Why it matters: For veterinary professionals working with sheep enterprises, the immediate clinical impact is limited, but the herd-health and production relevance is real. Genomic tools that improve flock-level selection for fleece quality could influence breeding plans, replacement decisions, and long-term economic performance for wool-focused operations. At the same time, these findings are best viewed as research-stage signals until they are replicated across breeds and integrated with practical selection indexes that account for health, fertility, and overall productivity. (pubmed.ncbi.nlm.nih.gov)
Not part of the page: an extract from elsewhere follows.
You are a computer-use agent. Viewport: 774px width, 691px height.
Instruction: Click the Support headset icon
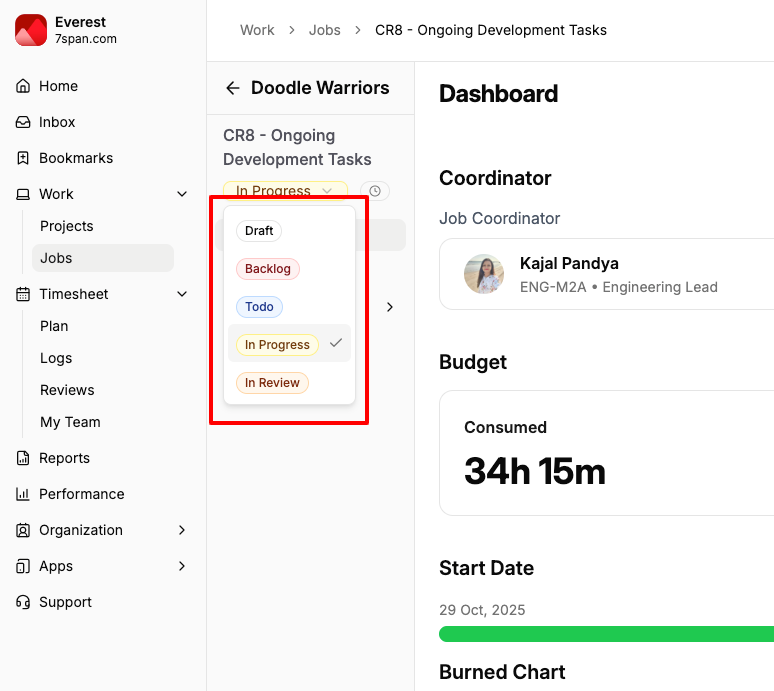point(23,602)
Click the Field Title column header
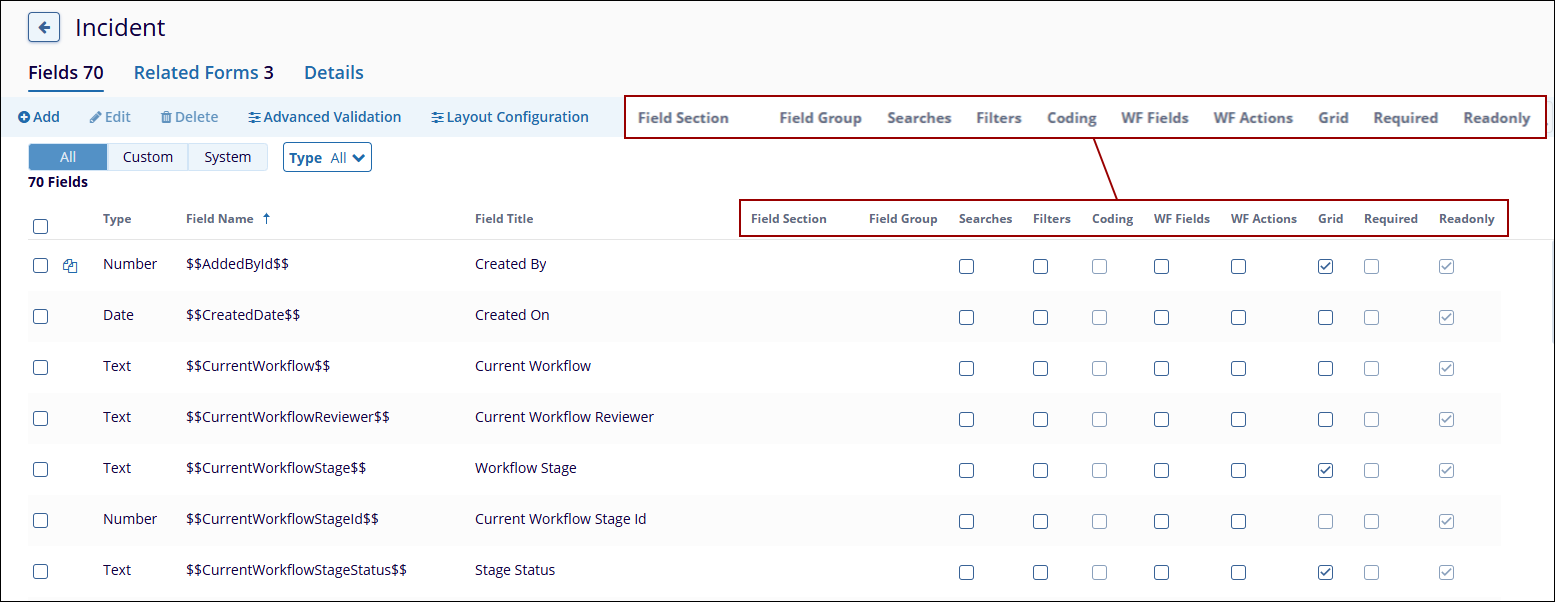The height and width of the screenshot is (602, 1555). coord(504,218)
This also matters because follicle biology increasingly overlaps with veterinary interests beyond fibre economics. Better understanding of genes that regulate follicle development may eventually inform comparative work on skin biology, coat disorders, and regenerative pathways, even if that translational step is still speculative. Here, that’s an inference from TERT’s known role in proliferative biology and the expanding sheep hair follicle literature, not a direct claim from the paper itself. (mdpi.com)
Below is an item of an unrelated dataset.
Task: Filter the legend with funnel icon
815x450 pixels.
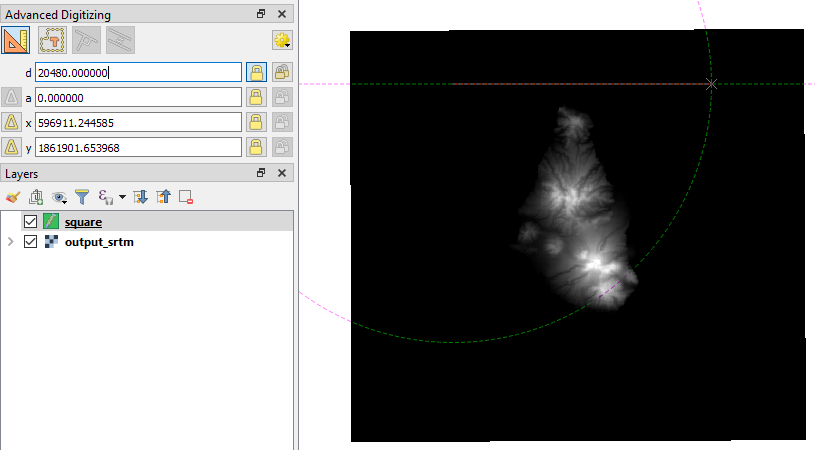Action: coord(83,197)
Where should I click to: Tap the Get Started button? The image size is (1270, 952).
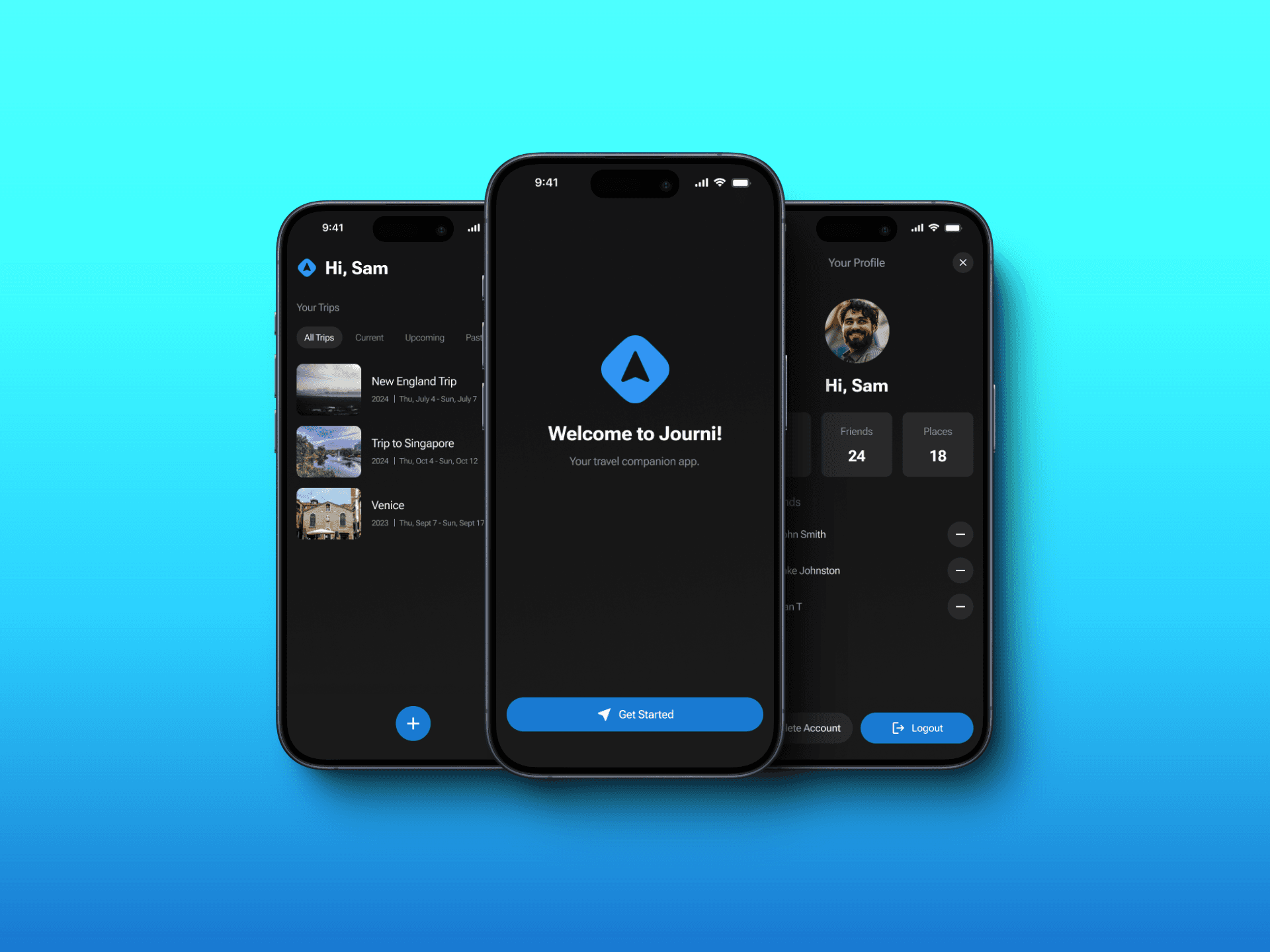click(x=634, y=713)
What to watch: The next steps are straightforward: replication in larger and genetically distinct sheep populations, clearer reporting on effect sizes for specific wool traits, and eventual testing of whether TERT variants improve prediction when added to existing genomic selection models. If that happens, the gene could become one more piece of a multi-marker approach rather than a standalone answer for wool improvement. (pubmed.ncbi.nlm.nih.gov)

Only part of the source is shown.